On November 8, 1957, the first car of the Loading System arrived at La Aguada, overcoming the natural barriers of the Andean forests. The system opened to the public in March 1960.

The cable car itself was built in France by 25 different companies, hired by the enterprise Applevage, a specialist in cable cars. Other foreign companies assumed specialized tasks: Eggeca was in charge of the civil works, Egecom was in charge of the metal structures, and Sucre-Barret was responsible for essential duties. The first three sections of the loading cable car were built by the German company Heckel and the last by the Swiss company Habegger.

The director of the works was Maurice Comte from France. Most of the work was performed by workers from Mérida state. Technicians and engineers came from many foreign countries, including Poland, Yugoslavia, Colombia and Haiti. The international contribution was evident until its closure in 2008, as operators would often speak in French rather than Spanish.
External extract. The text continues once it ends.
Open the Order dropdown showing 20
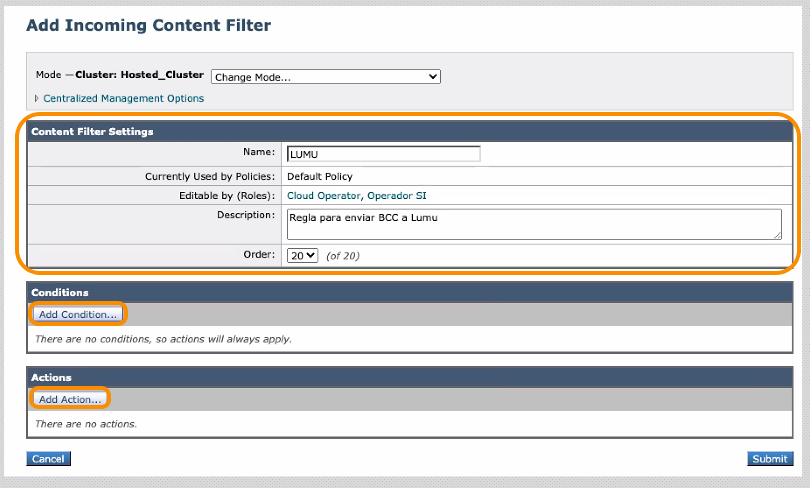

==Closure and reconstruction==
On August 11, 2008, the Venezuelan Ministry of Tourism announced that there would be an indefinite closure of the cable car service to the general public. A report made by The Doppelmayr Group recommended no further repairs to the existing aerial tramway system since it had reached the end of its service life. The construction of a brand new cable car system was announced, with a projected opening date in 2012, which was subsequently delayed. In October 2016, the new cable car was opened to the public.